I don't think I've read every poem, but I have read at least 70-80 percent of it. I know I've gone through every page and really like a lot of them. "Casey at the Bat" and its sequels are old favorites.
Printed in 1936 but I suspect that, for most people, the title is still accurate. While the book does not include all of my personal "best loved poems" by a long shot, it provides a good overview of poetry that was popular with the American people, back when the American people still cared about poetry. Poetry now is read by a much smaller percentage of the population than it was in the days before there was a radio in every car and a TV in nearly every home (poetry lovers nowadays are more likely to quote lyrics), but this book includes many poems that are still quoted and includes passages familiar to many of the more literate -- or even just those who enjoy media written by the more literate. For example, anyone who ever wondered where "Fifteen men on a dead man's chest" comes from will find it here in a poem named "Derelict."

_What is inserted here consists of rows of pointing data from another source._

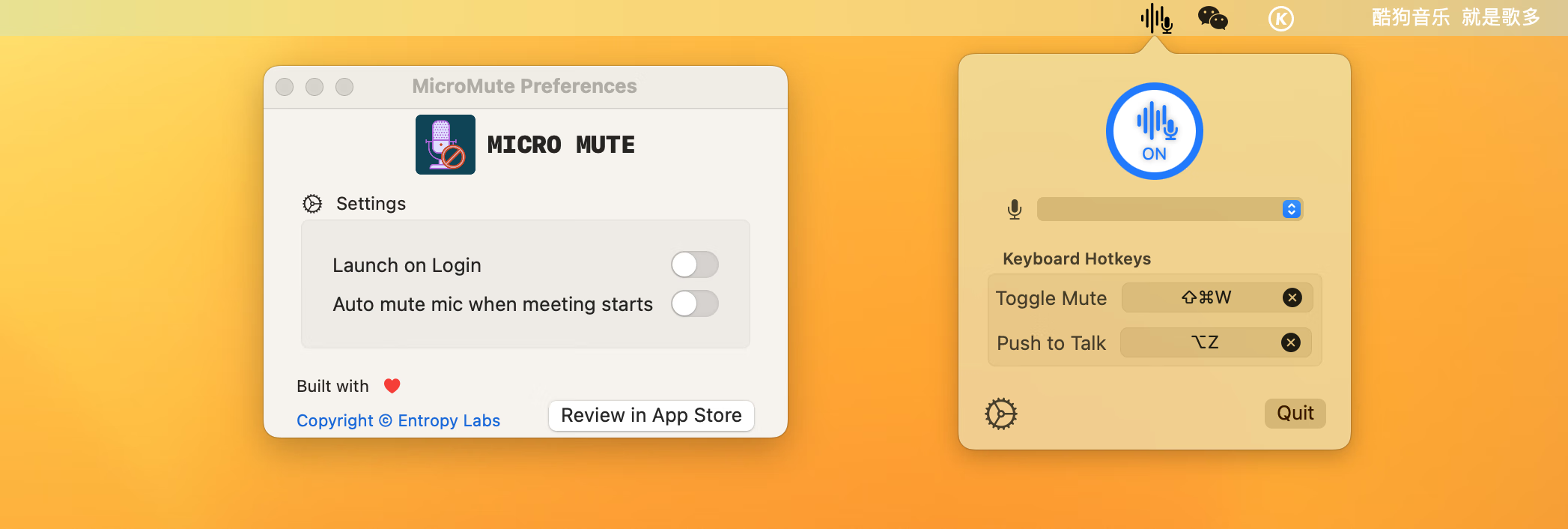
Task: Click the red heart icon
Action: pyautogui.click(x=392, y=386)
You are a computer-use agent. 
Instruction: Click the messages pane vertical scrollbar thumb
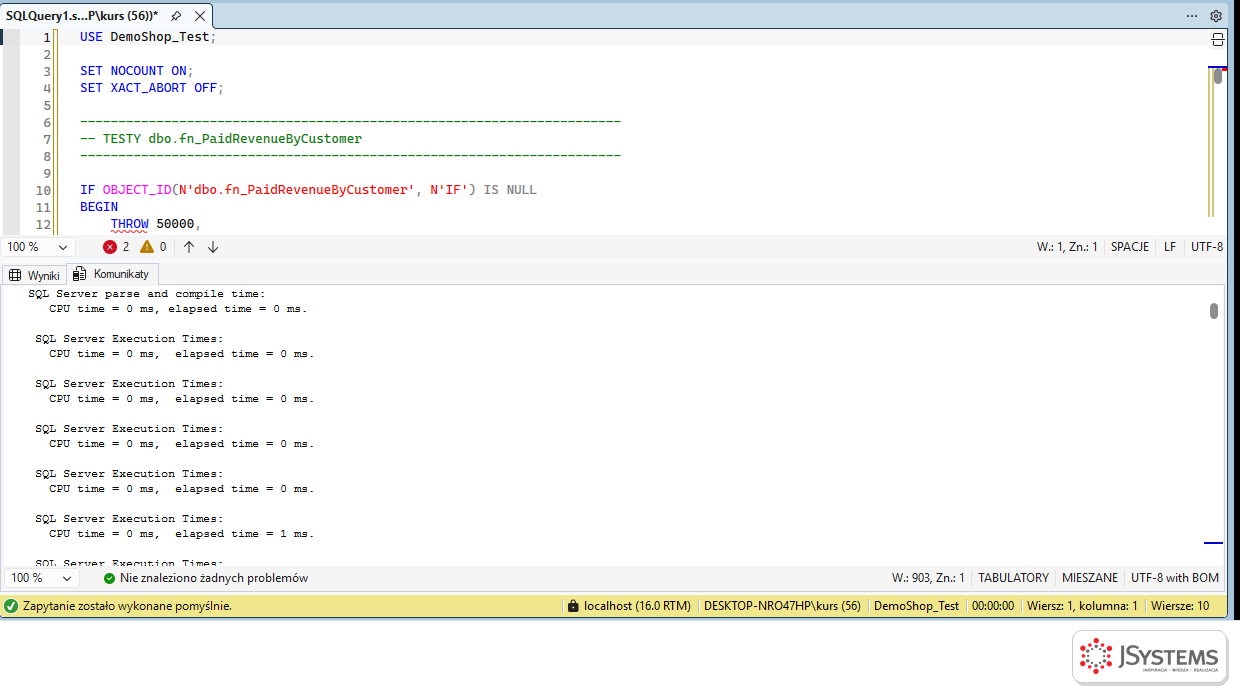(x=1214, y=311)
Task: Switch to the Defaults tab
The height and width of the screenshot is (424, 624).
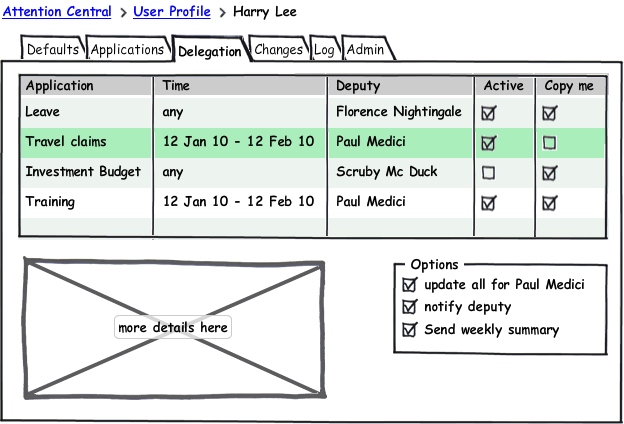Action: coord(53,49)
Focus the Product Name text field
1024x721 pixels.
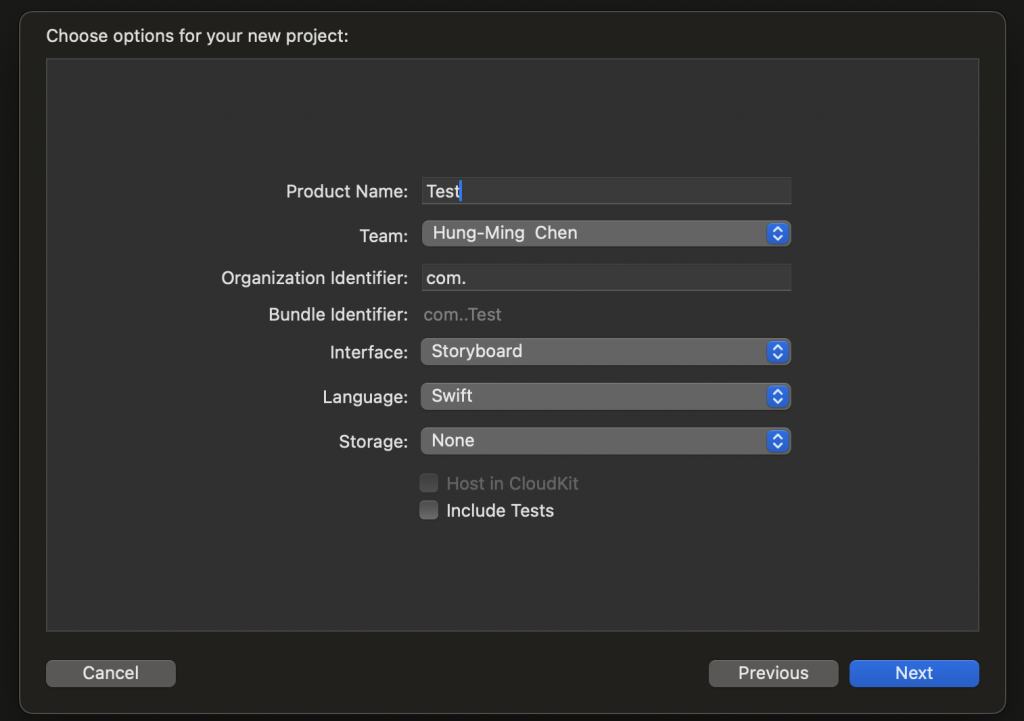click(606, 191)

My taste differs a bit from whatever criteria was used to compile this book. I have a higher tolerance for sap than most and I still found a lot of these poems intolerably sappy. I would have preferred a much larger collection of "Nature" poems; could have happily done without half of the "Memory and Grief" section; I would have replaced "Home and Mother" with a less sappy "Domestic Pleasures" section; and I protest the lack of Carl Sandburg and Robert Frost. Now I think on it, I keenly missed my childhood favorites -- I would have liked to have a "Children's Section" with a few from R.L. Stevenson's A Child's Garden of Verses and something from A.A. Milne and Christina Rosetti's "Who Has Seen the Wind" (and maybe a few Rosetti shorties), along with something from Christopher Morley ("Animal Crackers," "Song for a Little House," or maybe "Moon-sheep"). But those are more observations than complaints; no collection this broad will include everything or please everybody.
My only real complaint about it is that this book has response poems to poems it doesn't include. For example, it has "A Parody on A Psalm of Life" but it doesn't include Longfellow's "A Psalm of Life," even though many phrases from Longfellow's poem ("Art is long, and time is fleeting," "Footprints on the sands of time," "Let us, then, be up and doing") are still referenced today, while the other has been forgotten (and is forgettable, IMHO -- Longfellow's poem may be annoyingly upbeat, but it's well-written for all of that). Granted, when the collection gives me a response poem I can generally track down the poem it's responding to on the Internet, but that is not always convenient now and wasn't an option when the book was first printed.